Community Partners

At CareerTrackers, we have relationships across Australia with organisations who share our vision for the future of First Nations Australians.

Community Partners

AIME provides a dynamic educational program that gives First Nations high school students the skills, opportunities, belief and confidence to finish school at the same rate as their peers.

AIME has proven to dramatically improve the chances of First Nations kids finishing school. AIME also connects students with post-year 12 opportunities, including further education and employment.

CareerSeekers is non-profit social enterprise that works with leading organisations to create employment opportunities for asylum seekers and refugees who aspire to obtain professional employment.

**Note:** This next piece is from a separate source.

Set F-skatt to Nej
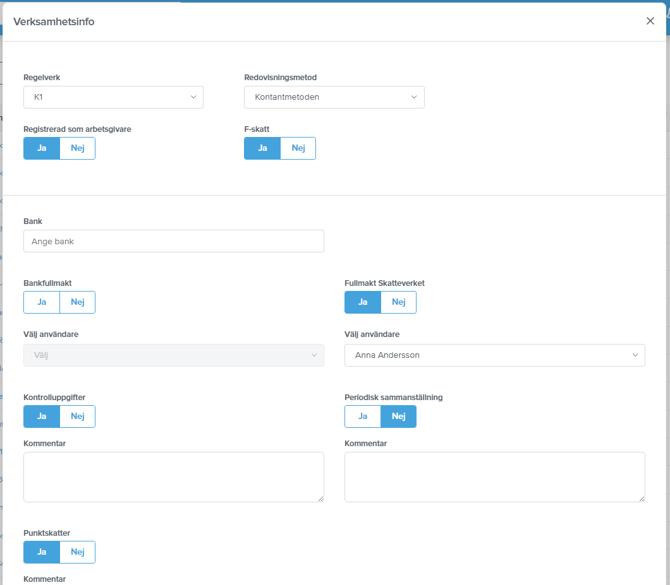Image resolution: width=670 pixels, height=585 pixels. coord(298,148)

Founded by Adam Goodes and Michael O’Loughlin (with much help from their good mate, James Gallichan), the GO Foundation began its focus on education in 2014.

With culture at its heart, GO provides sizzling hot mentoring, leadership, networks and support to GO students on their journey from kindergarten to employment.

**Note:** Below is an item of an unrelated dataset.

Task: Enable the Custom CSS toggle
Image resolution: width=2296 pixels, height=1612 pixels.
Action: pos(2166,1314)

The NRL School to Work Program is a combined initiative between the NRL and western Sydney-based Rugby League clubs. It aims to support young First Nations Australians to stay at school through the ‘Learn Earn Legend!’ program, leading to improved education and employment outcomes.

Red Generation Next (RGN) works with students through the later stages of high school, focusing on improving school attendance and retention rates as well as year 12 or equivalent attainment.

The program builds aspiration and transition opportunities by continuing to mentor and support students in their preferred pathway for their first year post-school graduation.

TupuToa is an innovative internship program creating pathways for Māori and Pasifika students into careers in the corporate and professional sectors.

Shalom Gamarada provides residential scholarships to students studying at UNSW. This allows First Nations students to live in the inclusive and vibrant community of Shalom college where their culture is honoured, and the individual is holistically supported.

Since its inception in 2005, the program has enjoyed a 90% graduation rate with 51 graduates – including 24 doctors and 10 lawyers – living up to its mission to make a contribution to closing the gap between First Nations and non-First Nations Australians through higher education and by increasing the number of First Nations professionals.